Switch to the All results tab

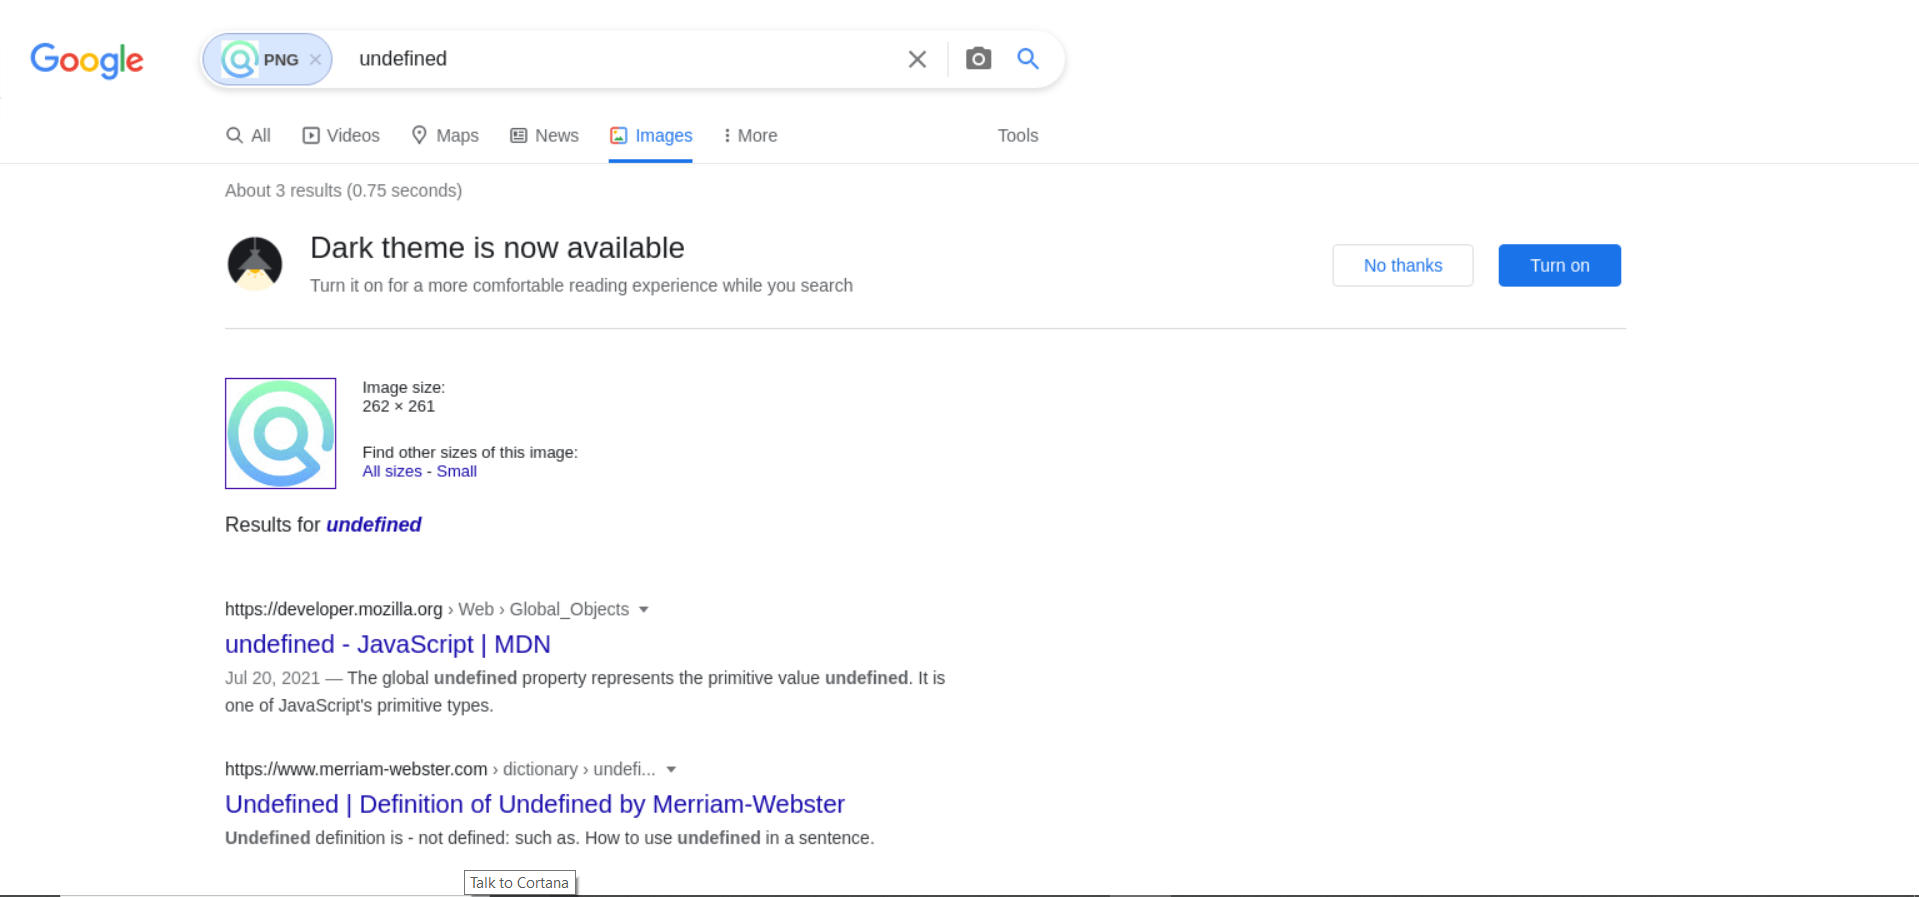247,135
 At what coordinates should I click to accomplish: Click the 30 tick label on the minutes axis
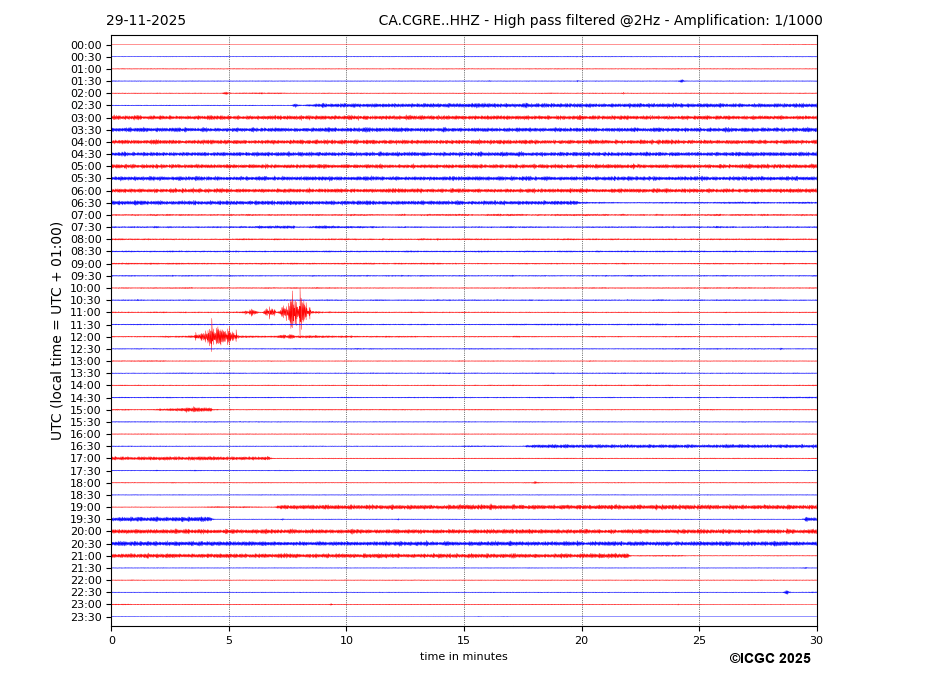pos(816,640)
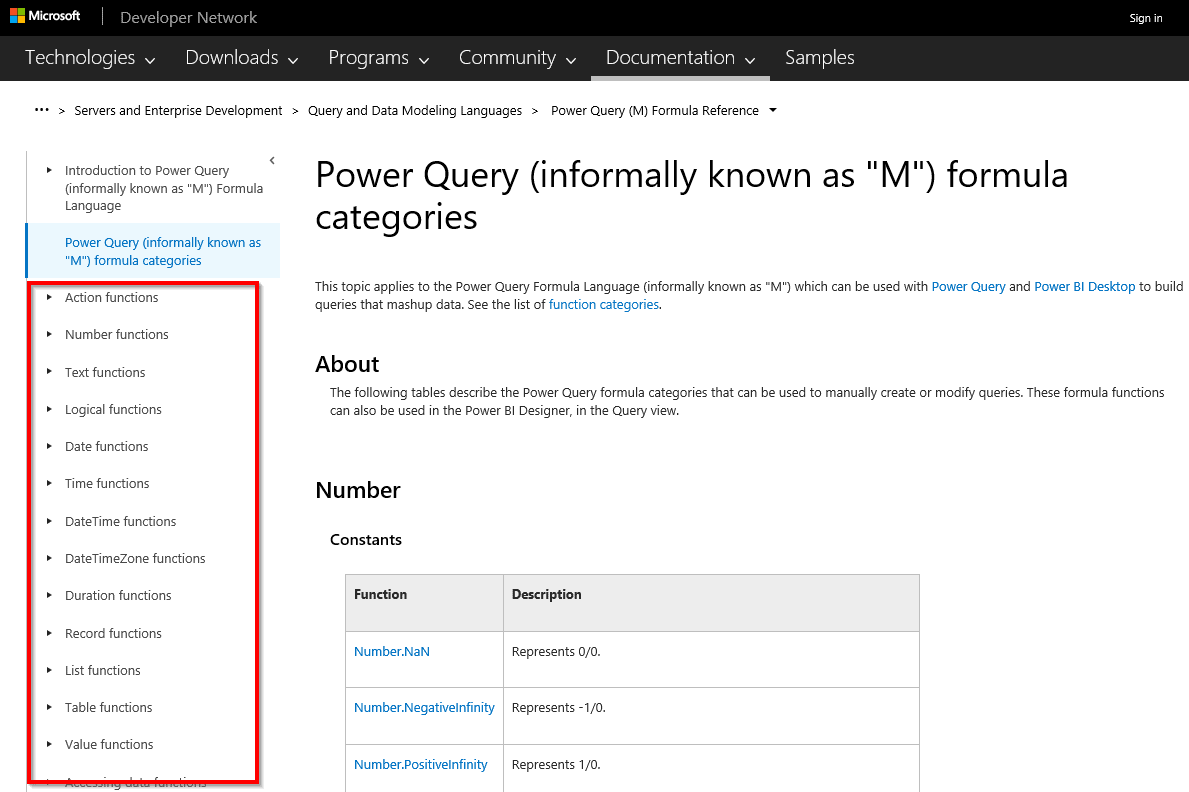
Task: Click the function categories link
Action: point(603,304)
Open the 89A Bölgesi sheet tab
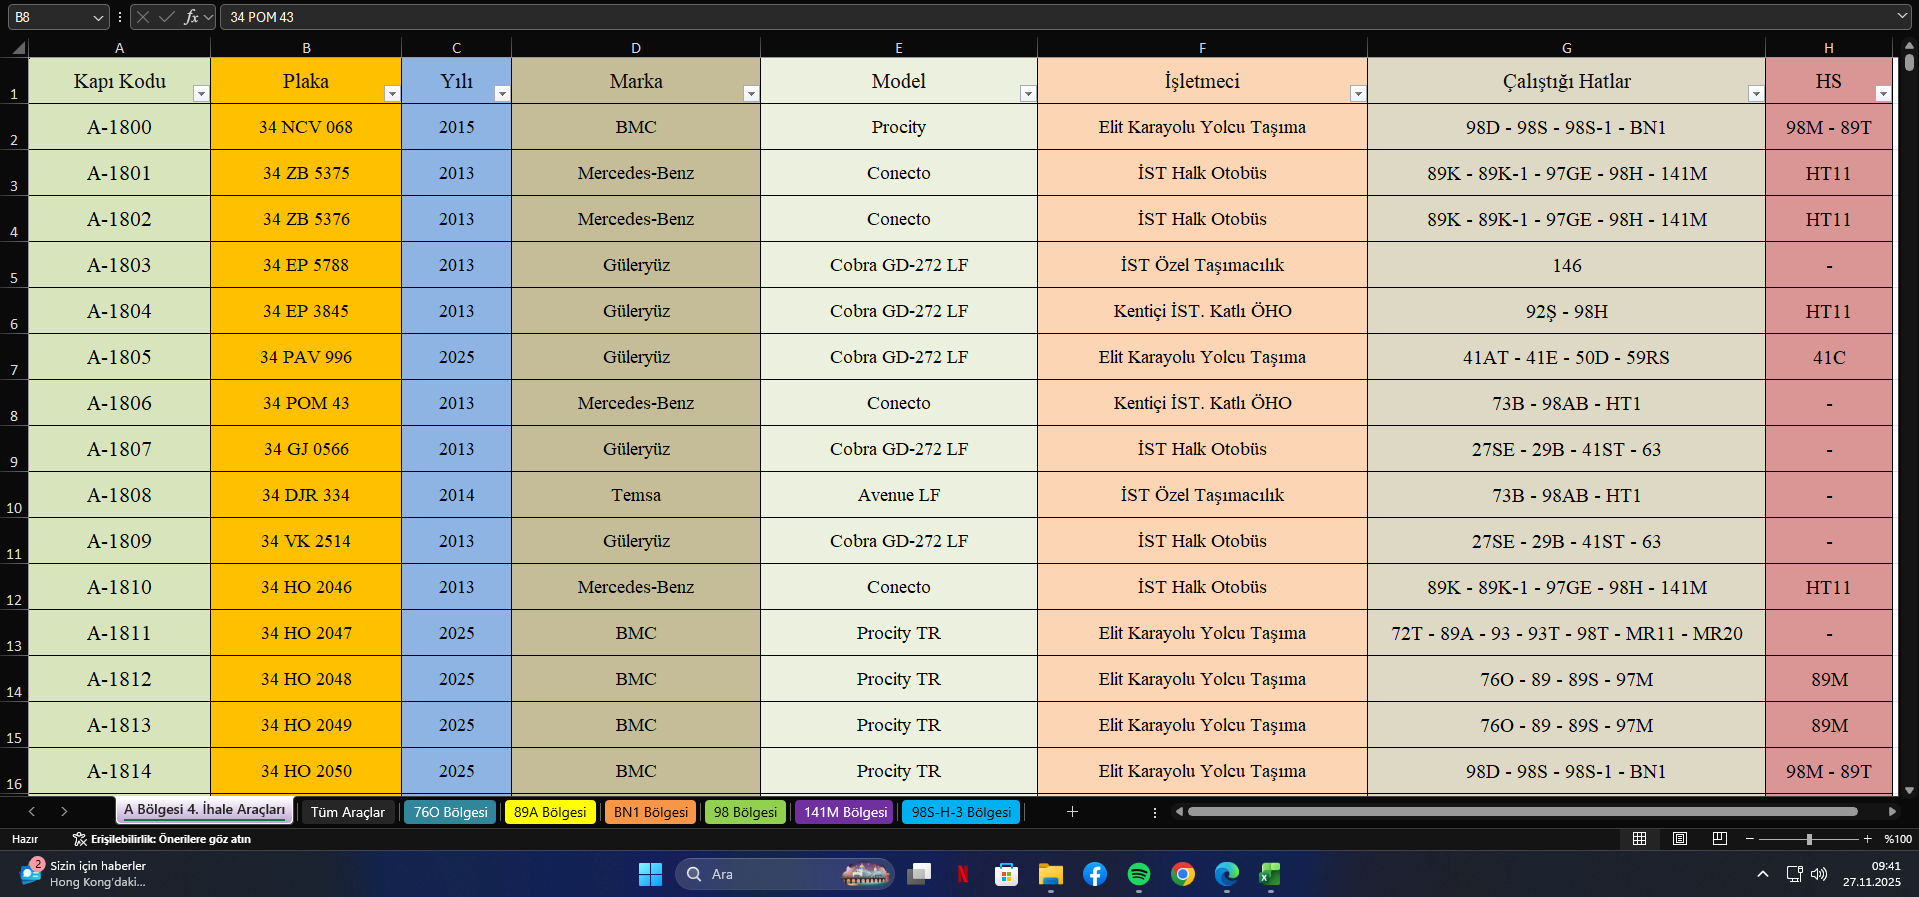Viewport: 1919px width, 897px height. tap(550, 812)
◇ ◇ ◇ ◇ ◇ ◇ ◇
*INSTRUCTIONS FOR THE TASK*. Reproduce all entries without any change, and omit the pictures.

*WRITTEN SOLUTION*.
Switch to the All results tab

247,135
 At what coordinates should I click to accomplish: Click the 30 tick label on the minutes axis
pos(816,640)
Task: Click the function categories link
Action: point(603,304)
Open the 89A Bölgesi sheet tab
Viewport: 1919px width, 897px height. tap(550, 812)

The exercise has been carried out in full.